The guy with the Uzi cap was a forensic photographer. He also did a lot of photographic surveillance work in computer crime cases. He used to, that is, until the firings in Phoenix. He was now a private investigator and, with his wife, ran a photography salon specializing in weddings and portrait photos. At -- one must repeat -- a considerable rise in income.

He was still FCIC. If you were FCIC, and you needed to talk to an expert about forensic photography, well, there he was, willing and able. If he hadn't shown up, people would have missed him.

Our lecturer had raised the point that preliminary investigation of a computer system is vital before any seizure is undertaken. It's vital to understand how many machines are in there, what kinds there are, what kind of operating system they use, how many people use them, where the actual data itself is stored. To simply barge into an office demanding "all the computers" is a recipe for swift disaster.

This entails some discreet inquiries beforehand. In fact, what it entails is basically undercover work. An intelligence operation. *Spying,* not to put too fine a point on it.

In a chat after the lecture, I asked an attendee whether "trashing" might work.

I received a swift briefing on the theory and practice of "trash covers." Police "trash covers," like "mail covers" or like wiretaps, require the agreement of a judge. This obtained, the "trashing" work of cops is just like that of hackers, only more so and much better organized. So much so, I was informed, that mobsters in Phoenix make extensive use of locked garbage cans picked up by a specialty high-security trash company.

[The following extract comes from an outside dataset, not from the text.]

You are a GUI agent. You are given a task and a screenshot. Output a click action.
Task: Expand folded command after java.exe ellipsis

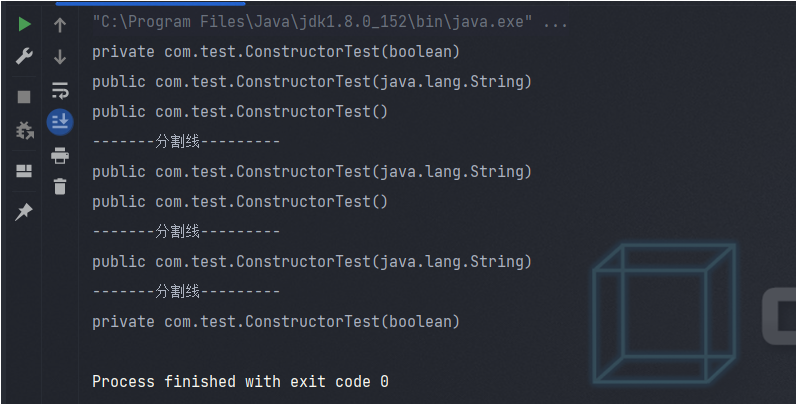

In one case, a tiger team of Arizona cops had trashed a local residence for four months. Every week they showed up on the municipal garbage truck, disguised as garbagemen, and carried the contents of the suspect cans off to a shade tree, where they combed through the garbage -- a messy task, especially considering that one of the occupants was undergoing kidney dialysis. All useful documents were cleaned, dried and examined. A discarded typewriter-ribbon was an especially valuable source of data, as its long one- strike ribbon of film contained the contents of every letter mailed out of the house. The letters were neatly retyped by a police secretary equipped with a large desk-mounted magnifying glass.

There is something weirdly disquieting about the whole subject of "trashing" -- an unsuspected and indeed rather disgusting mode of deep personal vulnerability. Things that we pass by every day, that we take utterly for granted, can be exploited with so little work. Once discovered, the knowledge of these vulnerabilities tend to spread.